Firstly a big thank you to Michael Davis, Julian Wyllie and Peter Sharland (again!) who together have brought our total to within £111 of our target. Peter's contribution is through Sue Oertli's Wader Quest South Africa Gauteng Challenge 2014.

Please continue to send donations, were are so very close now, every little helps!

We are in India still and have met with mixed success. On our first day with guide Satya we were confronted by thick fog, not conducive to good wader watching. Still, at the first place we were taken through the mist we did see our first target species Yellow-wattled Lapwing.
Yellow-wattled Lapwing; in the fog Jatoli Ghana, India.
We moved on from there and were thwarted in our attempt to find Indian Thick-knee due to the weather so we moved on again to a third site.
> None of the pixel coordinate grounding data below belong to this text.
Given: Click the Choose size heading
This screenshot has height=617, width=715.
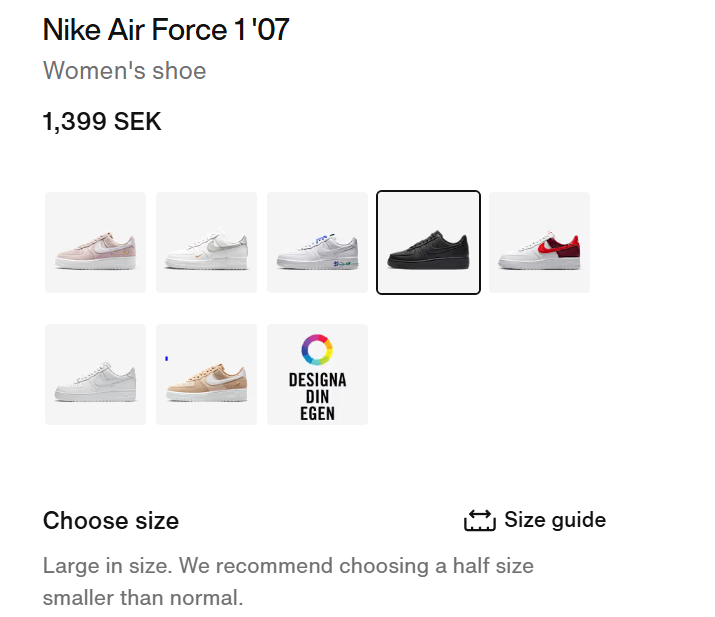Looking at the screenshot, I should [x=111, y=521].
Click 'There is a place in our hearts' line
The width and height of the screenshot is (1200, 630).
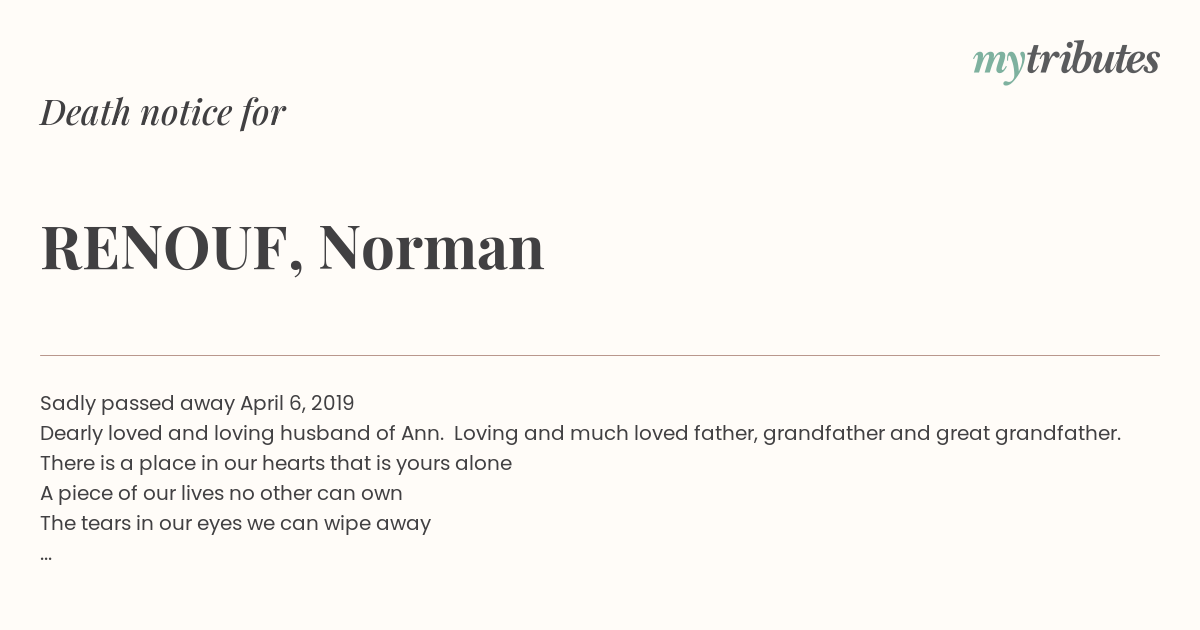pos(276,463)
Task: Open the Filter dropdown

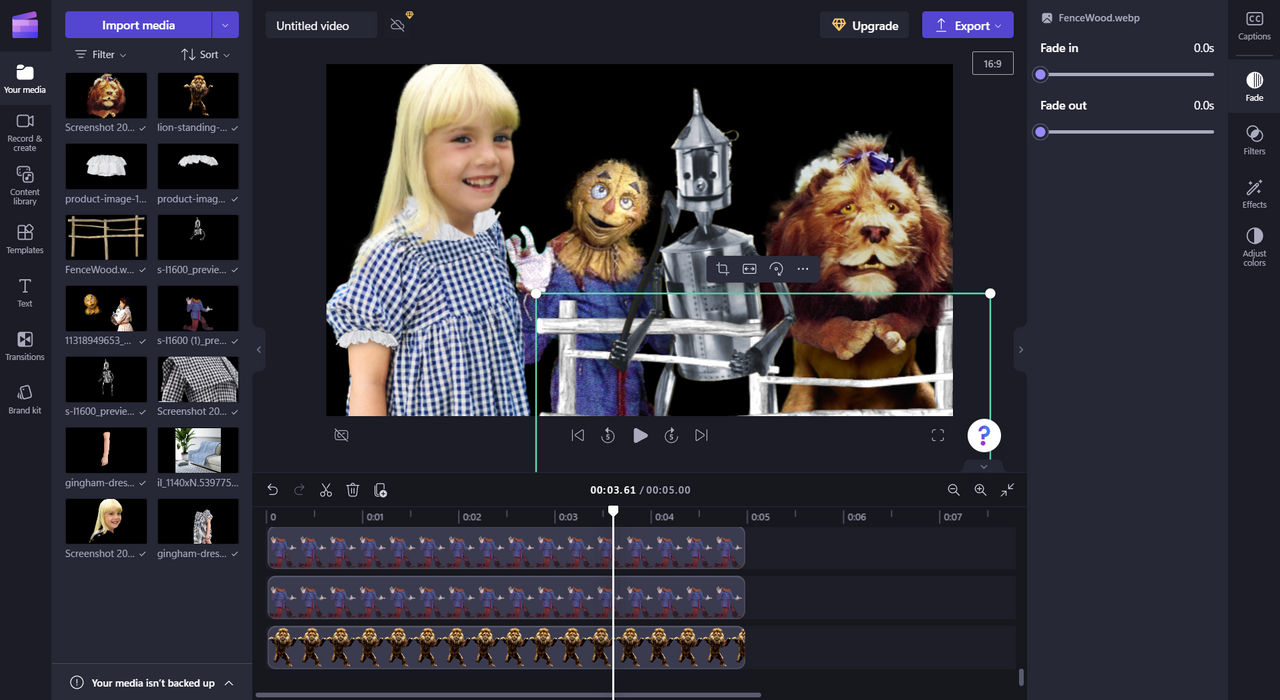Action: pyautogui.click(x=101, y=55)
Satya and me scanning through the fog.
By now the fog was lifting and we found ourselves searching a large, scrubby, open area. Soon after leaving the car a group of birds flew over, they were Feral Pigeons but they drew my attention to a single bird following on behind them, it was Indian Courser. Elis quickly got onto it too and we watched it go down in a field about 750m away and set off in pursuit.  We could not relocate the bird on the ground where we saw it go down, so headed back towards the car, as we did so Elis spotted a movement in a ploughed field, it was our courser and it turned out it wasn't alone, there were two of them.
Indian Courser; Kuneher, India.
Thoroughly elated by this sighting we visited the Kohni Dam and it was here we came across our third species, the previously missed Indian Thick-knee, eleven in total.
Indian Thick-knee; Kohni Dam, India.
After this we returned to the first site to get another look at the Yellow-wattled Lapwings without the fog.
Yellow-wattled Lapwing; minus the fog effect this time, Jatoli Ghana.